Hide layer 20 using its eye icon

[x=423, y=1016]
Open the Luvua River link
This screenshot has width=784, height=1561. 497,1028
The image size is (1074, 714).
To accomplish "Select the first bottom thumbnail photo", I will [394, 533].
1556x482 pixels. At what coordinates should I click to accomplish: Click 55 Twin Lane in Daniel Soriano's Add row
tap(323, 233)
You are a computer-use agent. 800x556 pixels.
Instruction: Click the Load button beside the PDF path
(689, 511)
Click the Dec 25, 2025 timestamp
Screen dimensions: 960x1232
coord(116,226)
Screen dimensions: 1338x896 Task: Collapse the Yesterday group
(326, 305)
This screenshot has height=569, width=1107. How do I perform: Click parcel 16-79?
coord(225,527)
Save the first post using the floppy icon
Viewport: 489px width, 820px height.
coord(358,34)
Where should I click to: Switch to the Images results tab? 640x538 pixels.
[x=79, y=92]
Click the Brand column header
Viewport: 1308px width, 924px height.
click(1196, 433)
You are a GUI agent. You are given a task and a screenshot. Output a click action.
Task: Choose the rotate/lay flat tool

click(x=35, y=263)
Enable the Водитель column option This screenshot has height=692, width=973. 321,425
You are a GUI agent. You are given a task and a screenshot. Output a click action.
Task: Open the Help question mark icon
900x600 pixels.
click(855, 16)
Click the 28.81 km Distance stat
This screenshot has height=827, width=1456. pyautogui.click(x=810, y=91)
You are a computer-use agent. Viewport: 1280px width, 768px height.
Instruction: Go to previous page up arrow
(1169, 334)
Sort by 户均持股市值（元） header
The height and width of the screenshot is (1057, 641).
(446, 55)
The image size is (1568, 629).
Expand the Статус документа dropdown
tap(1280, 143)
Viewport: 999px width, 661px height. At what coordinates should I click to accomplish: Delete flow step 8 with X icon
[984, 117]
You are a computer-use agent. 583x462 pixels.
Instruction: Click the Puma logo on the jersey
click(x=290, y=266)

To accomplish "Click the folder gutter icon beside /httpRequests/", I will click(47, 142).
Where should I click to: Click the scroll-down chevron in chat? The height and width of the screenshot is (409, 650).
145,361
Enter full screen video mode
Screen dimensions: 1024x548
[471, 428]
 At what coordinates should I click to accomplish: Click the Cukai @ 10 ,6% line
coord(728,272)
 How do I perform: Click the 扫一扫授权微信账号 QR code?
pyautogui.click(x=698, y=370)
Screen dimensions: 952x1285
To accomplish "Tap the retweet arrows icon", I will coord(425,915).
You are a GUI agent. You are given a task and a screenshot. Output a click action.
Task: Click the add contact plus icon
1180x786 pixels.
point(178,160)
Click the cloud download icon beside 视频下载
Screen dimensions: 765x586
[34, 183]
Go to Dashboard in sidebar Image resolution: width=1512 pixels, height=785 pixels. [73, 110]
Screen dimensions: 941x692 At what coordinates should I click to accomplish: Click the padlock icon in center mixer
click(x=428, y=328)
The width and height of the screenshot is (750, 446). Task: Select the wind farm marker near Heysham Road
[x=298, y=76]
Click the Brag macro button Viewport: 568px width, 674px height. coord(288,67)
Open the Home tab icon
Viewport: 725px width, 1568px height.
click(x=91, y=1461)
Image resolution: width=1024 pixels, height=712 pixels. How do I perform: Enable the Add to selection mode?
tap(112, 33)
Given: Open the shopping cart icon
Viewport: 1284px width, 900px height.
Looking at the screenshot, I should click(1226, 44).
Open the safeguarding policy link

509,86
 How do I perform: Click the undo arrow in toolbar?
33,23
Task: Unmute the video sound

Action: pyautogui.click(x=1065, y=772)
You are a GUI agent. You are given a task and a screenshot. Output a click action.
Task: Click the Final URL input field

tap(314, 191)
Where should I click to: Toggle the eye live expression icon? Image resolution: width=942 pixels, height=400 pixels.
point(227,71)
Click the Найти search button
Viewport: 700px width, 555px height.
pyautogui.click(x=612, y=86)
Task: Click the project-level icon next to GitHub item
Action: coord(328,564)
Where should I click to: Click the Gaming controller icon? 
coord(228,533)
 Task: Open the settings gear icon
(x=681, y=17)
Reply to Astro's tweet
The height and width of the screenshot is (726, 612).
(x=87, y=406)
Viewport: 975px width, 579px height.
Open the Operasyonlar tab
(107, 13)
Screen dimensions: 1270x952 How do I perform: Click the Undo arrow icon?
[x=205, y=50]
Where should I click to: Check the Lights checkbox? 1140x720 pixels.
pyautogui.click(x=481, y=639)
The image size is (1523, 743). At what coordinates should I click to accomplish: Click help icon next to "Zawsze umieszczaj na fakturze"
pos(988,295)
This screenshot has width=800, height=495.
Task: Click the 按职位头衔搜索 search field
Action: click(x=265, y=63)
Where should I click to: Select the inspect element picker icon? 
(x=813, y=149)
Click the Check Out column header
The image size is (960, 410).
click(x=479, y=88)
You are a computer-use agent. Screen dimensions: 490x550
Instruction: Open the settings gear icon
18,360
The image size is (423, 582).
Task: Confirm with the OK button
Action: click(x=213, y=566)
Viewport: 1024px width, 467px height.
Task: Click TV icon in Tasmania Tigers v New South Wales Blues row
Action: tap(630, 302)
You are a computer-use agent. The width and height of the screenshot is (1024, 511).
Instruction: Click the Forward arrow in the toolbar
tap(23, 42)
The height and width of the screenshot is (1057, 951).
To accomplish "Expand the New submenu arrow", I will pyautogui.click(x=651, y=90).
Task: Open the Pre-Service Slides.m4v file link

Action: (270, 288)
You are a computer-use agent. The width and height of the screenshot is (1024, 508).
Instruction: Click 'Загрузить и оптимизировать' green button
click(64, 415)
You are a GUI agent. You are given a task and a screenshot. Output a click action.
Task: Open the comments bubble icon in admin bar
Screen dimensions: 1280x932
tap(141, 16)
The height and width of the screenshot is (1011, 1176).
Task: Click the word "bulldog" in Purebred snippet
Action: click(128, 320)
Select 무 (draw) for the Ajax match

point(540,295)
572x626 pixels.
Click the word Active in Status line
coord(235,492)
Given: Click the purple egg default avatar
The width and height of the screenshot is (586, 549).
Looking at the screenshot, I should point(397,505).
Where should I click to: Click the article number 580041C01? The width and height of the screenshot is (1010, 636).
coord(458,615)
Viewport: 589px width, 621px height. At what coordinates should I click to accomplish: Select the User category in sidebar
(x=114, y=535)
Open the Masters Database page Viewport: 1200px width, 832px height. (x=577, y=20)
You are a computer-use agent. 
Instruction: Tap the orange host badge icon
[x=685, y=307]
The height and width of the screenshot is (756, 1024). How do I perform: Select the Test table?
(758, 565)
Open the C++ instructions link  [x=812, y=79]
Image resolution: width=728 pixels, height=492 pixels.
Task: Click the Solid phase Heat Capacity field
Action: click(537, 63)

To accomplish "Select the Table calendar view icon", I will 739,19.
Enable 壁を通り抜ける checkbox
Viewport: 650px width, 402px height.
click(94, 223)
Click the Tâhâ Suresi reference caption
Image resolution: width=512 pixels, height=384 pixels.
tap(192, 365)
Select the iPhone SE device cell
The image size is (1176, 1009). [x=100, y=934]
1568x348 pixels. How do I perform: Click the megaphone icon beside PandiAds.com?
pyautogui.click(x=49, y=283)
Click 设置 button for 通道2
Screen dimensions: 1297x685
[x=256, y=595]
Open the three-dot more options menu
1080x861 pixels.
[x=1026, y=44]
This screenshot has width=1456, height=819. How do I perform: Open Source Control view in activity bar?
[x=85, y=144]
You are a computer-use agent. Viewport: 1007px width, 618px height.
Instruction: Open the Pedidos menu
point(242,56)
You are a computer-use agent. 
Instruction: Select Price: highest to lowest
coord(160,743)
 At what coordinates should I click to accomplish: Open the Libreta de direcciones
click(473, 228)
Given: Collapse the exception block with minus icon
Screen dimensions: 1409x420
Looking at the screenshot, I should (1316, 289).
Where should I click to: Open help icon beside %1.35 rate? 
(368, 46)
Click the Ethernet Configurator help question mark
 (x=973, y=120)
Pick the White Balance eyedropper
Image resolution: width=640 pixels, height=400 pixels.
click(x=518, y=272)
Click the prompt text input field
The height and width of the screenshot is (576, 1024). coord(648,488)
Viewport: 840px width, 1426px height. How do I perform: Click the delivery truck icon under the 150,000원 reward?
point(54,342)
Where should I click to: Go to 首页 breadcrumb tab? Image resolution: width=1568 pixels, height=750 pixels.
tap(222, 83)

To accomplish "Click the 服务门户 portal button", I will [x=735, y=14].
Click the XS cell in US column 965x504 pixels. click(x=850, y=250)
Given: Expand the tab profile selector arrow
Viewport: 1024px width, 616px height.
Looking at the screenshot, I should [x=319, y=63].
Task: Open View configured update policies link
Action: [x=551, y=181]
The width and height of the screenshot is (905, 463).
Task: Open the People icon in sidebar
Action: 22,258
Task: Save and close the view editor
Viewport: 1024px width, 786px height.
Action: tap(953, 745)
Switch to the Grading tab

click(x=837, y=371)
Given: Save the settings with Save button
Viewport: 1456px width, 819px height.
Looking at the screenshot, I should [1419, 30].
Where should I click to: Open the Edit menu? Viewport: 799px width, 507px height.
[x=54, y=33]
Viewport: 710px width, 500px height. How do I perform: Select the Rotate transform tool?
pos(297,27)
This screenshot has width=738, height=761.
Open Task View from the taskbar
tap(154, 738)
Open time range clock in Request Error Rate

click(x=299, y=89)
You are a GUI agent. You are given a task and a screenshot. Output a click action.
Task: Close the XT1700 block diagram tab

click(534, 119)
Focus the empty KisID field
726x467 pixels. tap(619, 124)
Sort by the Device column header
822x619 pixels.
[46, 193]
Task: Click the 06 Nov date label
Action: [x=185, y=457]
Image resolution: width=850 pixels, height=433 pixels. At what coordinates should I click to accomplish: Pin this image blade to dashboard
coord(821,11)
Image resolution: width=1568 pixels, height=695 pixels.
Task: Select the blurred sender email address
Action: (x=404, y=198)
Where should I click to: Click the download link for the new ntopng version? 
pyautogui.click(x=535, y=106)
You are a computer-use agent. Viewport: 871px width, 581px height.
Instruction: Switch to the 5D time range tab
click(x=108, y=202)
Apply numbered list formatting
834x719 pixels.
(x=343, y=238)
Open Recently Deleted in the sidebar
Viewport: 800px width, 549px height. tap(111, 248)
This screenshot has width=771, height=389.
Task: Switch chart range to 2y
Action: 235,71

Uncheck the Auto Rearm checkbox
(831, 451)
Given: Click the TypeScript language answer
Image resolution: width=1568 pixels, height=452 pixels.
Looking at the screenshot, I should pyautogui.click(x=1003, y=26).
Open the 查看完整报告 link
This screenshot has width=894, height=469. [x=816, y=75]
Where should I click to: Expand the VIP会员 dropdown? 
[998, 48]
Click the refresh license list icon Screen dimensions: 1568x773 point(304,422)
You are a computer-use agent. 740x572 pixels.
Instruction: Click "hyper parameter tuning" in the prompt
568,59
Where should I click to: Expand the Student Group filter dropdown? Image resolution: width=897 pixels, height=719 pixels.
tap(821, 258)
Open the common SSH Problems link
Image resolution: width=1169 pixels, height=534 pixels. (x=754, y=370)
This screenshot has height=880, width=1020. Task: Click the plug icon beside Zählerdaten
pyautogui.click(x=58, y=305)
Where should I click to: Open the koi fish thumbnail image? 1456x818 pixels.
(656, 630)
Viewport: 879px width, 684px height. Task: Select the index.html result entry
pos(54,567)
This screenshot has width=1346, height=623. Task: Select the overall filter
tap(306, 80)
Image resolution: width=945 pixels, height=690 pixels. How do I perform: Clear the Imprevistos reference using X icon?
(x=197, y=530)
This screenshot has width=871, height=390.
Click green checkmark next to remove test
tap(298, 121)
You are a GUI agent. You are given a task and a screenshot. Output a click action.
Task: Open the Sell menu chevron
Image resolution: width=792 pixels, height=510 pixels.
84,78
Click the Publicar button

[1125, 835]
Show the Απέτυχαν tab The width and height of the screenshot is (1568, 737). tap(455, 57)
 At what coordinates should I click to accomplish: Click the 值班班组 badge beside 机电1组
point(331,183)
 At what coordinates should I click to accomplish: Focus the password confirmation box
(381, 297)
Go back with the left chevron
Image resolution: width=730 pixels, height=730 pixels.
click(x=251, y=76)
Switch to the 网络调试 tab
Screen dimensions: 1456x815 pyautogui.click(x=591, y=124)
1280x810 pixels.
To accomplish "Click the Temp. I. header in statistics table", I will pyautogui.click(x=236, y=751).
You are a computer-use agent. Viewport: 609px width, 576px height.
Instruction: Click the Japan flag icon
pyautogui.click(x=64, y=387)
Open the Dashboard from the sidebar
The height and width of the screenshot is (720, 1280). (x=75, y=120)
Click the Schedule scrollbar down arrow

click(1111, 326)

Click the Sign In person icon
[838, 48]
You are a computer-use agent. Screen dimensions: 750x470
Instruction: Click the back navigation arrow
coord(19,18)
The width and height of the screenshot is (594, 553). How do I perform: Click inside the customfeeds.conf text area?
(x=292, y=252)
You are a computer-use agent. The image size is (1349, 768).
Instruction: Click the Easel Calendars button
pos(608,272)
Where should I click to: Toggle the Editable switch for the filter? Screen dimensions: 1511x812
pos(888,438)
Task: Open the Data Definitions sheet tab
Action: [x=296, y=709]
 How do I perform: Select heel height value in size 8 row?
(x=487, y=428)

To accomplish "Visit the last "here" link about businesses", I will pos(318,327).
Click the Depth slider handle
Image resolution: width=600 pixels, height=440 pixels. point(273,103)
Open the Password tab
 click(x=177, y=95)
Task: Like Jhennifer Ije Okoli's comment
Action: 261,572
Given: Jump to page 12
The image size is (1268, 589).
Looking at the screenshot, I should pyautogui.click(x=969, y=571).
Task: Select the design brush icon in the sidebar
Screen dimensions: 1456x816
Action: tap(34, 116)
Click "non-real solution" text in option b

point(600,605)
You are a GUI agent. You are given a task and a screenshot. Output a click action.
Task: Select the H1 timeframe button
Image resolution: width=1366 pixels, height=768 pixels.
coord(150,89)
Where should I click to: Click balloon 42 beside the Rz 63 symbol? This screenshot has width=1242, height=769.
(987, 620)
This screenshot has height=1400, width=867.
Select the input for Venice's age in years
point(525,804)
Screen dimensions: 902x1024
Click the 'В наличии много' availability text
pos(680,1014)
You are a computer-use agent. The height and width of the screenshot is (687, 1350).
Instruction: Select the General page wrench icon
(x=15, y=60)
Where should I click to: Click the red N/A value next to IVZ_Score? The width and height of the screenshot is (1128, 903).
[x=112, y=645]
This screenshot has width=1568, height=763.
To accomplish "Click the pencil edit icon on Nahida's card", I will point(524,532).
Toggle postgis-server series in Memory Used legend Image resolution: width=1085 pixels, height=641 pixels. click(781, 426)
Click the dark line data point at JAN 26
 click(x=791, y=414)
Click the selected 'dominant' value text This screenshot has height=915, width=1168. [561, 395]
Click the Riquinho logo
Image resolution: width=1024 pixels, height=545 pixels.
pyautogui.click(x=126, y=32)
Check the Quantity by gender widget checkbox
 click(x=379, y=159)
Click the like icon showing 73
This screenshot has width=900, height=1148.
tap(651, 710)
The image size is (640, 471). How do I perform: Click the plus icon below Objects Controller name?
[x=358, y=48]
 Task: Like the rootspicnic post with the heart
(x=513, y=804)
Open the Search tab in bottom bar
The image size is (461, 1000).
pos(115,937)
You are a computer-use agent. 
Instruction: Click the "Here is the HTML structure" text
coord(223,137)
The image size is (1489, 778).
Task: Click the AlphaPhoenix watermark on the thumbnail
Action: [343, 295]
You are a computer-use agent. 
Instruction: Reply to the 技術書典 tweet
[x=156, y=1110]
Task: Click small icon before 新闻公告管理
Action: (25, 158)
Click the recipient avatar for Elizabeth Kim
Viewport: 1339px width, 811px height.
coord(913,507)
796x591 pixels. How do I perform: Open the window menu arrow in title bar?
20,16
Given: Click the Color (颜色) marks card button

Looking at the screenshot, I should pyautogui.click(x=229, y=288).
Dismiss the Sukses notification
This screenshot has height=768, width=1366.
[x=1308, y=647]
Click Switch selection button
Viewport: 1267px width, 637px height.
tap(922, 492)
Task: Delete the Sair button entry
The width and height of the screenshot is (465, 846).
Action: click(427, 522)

## YOUR ASSIGNMENT
Filter the data, keeping only the lines that contain "list".

## COMPLETED TASK
Apply numbered list formatting
Click the refresh license list icon Screen dimensions: 1568x773 point(304,422)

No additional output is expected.